Everyone who knows me and has had a conversation of longer than five seconds with me about Maryland basketball (so yeah, everyone who knows me) is aware that I am ever so slightly, eh, strenuous, when it comes to my evalulations of one Mr. Greivis Vasquez. Yes. I am a Vasquez Hater. Kind of. Let me explain.

My concerns do not lie with his talent (which is considerable), his heart (which is plentiful), or even his constant mugging (which I could do without, but isn’t a deal breaker). No, my quibble is with the inability he shows to do what is known as close the deal. To get the team he leads over that magical hump. He can lead them tothe hump. But the getting over part…well, it just doesn’t happen.

That’s why he’s the Alex Rodriguez of the ACC. As every sports fan knows, A-Rod just got us all off his backs on this, but until recently he was hip-hop shorthand for “fills the stat sheet when the team is up big in a day game in Arlington, but strikes out looking five times in a Sunday night game with the wild card lead on the line.” For both, it’s not a lack of heart. It’s the opposite; they want it too much. Until the Yankees protected him with Mark Texiera, A-Rod would grind the bat to sawdust in the box. As for Vasquez, his signature move in big games is the Brickjob Three, or The Dribbles It Off Your Foot In Traffic. They both seem to get just a tad overwhelmed, and overwound.

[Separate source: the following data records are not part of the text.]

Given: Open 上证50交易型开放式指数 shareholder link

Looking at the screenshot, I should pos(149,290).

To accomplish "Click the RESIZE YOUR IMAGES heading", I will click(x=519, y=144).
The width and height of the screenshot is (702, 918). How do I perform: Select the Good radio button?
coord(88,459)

Let’s drill down to Vasquez now. It’s not that he doesn’t play well in any game of consequence. Take the momentum-changing UNC game on Feb. 21, in which Vasquez’s borderline-mythological 35-11-10 lifted them back to Bubble Land. Or the Wake Forest game in March, when Greivis’ 22 points and 9 assists essentially led to a tournament berth. But it can be argued that those kinds of wins are different. Smeagol Vasquez is subsumed by Gollum Vasquez in the face of a little thing called expectations. It happens when the Terps are, for even a fleeting moment, placed in control of their own destiny, and the national buzz just baaarely reaches audible levels. Under the Vasquez administration, which began with his junior campaign in 08-09, the Terps have not done well in those circumstances. Sure, they’ve made the tourney, and that’s great. But they missed once and barely crept in the second time. You’re not making any history with that kind of slog in the mud.

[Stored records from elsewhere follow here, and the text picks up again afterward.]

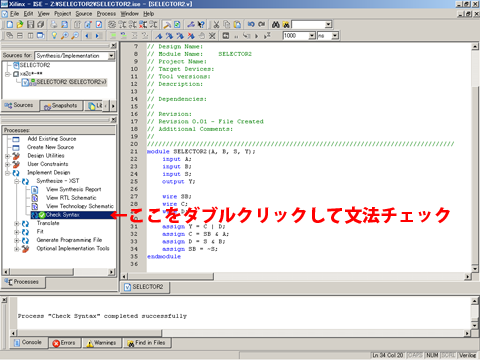Open the 1000 simulation time dropdown
Image resolution: width=480 pixels, height=360 pixels.
(x=312, y=35)
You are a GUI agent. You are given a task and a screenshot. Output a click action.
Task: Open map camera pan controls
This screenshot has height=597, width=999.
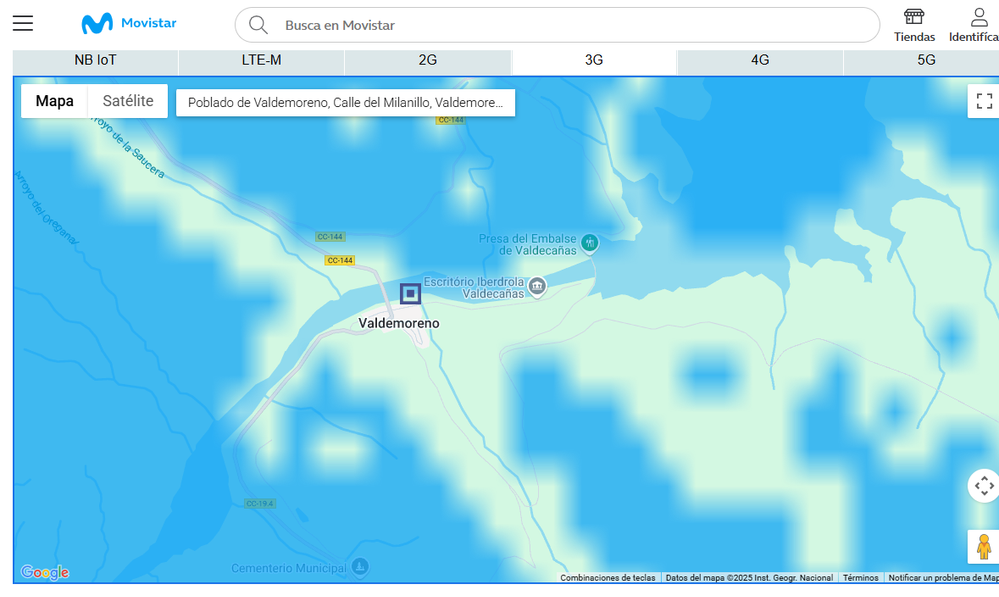click(x=984, y=486)
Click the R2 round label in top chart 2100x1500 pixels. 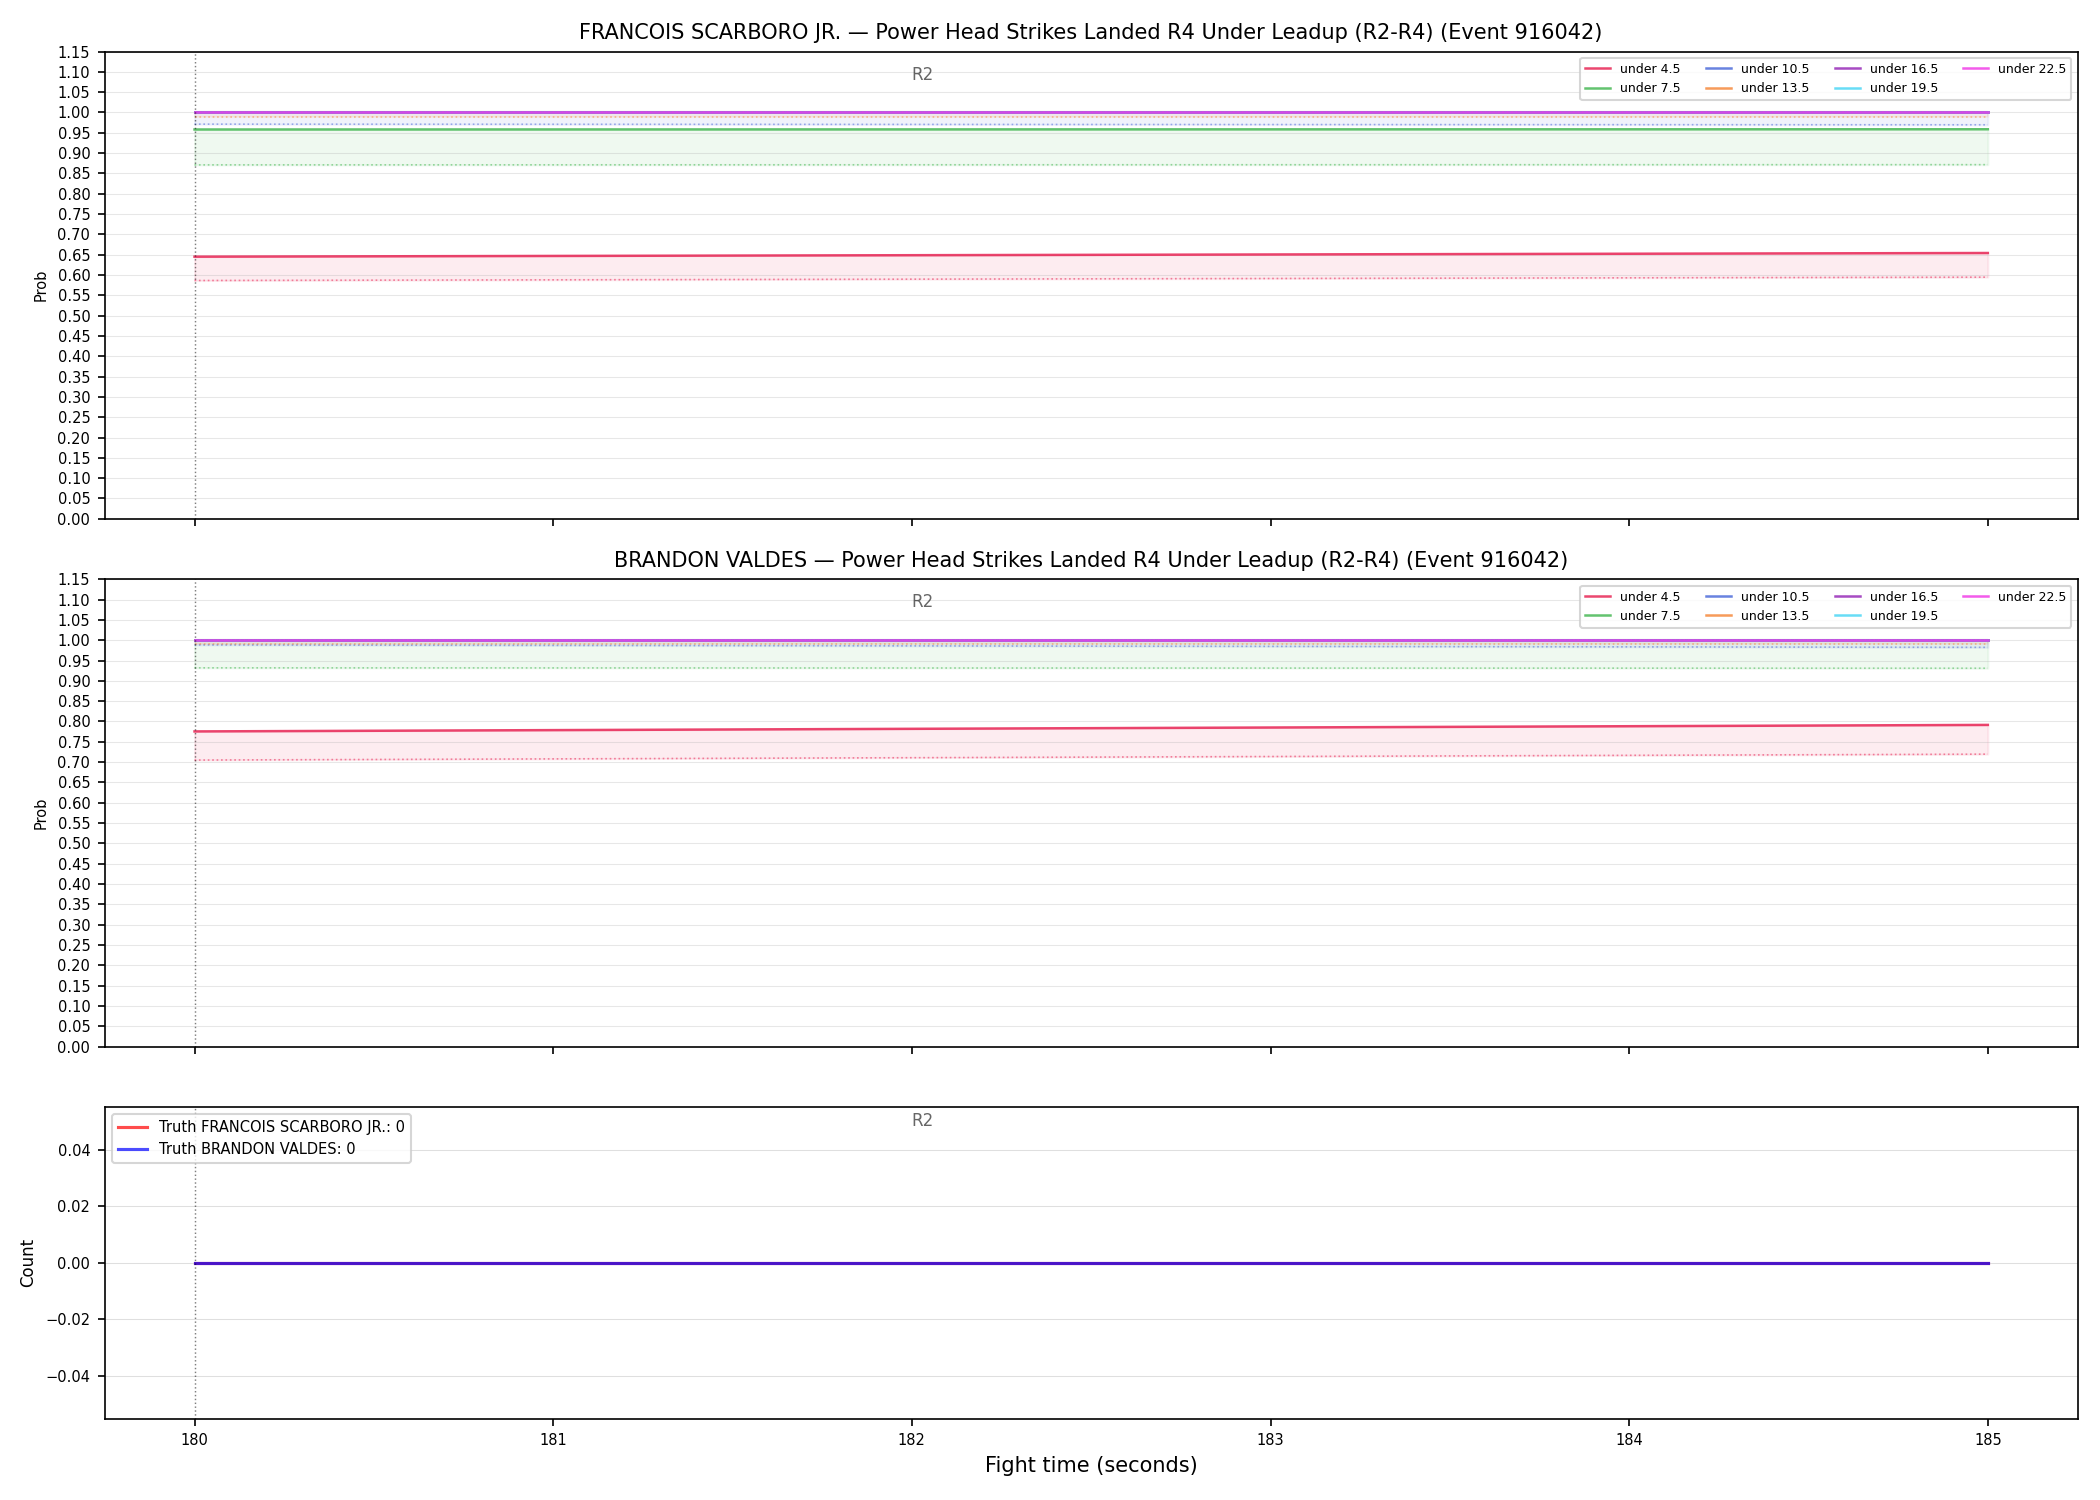(x=922, y=74)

So am I just ranting here, or do I have some evidence? Oh, there’s evidence baby. Last February, Maryland had just one more game to win — against MEAC bottom feeder Morgan State — before they could sweep into ACC play on an eight-game winning streak. Coach Williams spent much of the pregame wondering what it would take for his team to get some respect. Bada bing: expectations. Pressure. Vasquez got 19 points, but it took him 21 shots to get there, including 1-9 from three. Later that season, the Terps won four of six to bring their record to 18-10, meaning if they could win their next two — at home against a great Wake Forest team and lowly Virginia on the road — they’d be locked and loaded for the tourney. So of course, they lost both games. Against Wake, Vasquez got 16 points on 29 percent shooting (including 2-8 from three), five boards, seven assists, four turnovers. Of course, that made things even more pressure-packed for Virginia…the one they were “supposed to” win. The Vasquez line from Charlottesville: 21 points, 8-20 shooting (1-6 from three), 5 rebounds, 6 assists, 2 turnovers. Enough to get you to the hump…just not over it. Of course, after the Viriginia game, the momentum was dead and everyone walked away. Cue the miraculous Vasquez-fueled run to the tournament, which included an improbable upset of Cal, followed by a momentary re-establishing of expectations, after which Vasquez told Memphis they couldn’t hang in the ACC and his team got waxed by 19.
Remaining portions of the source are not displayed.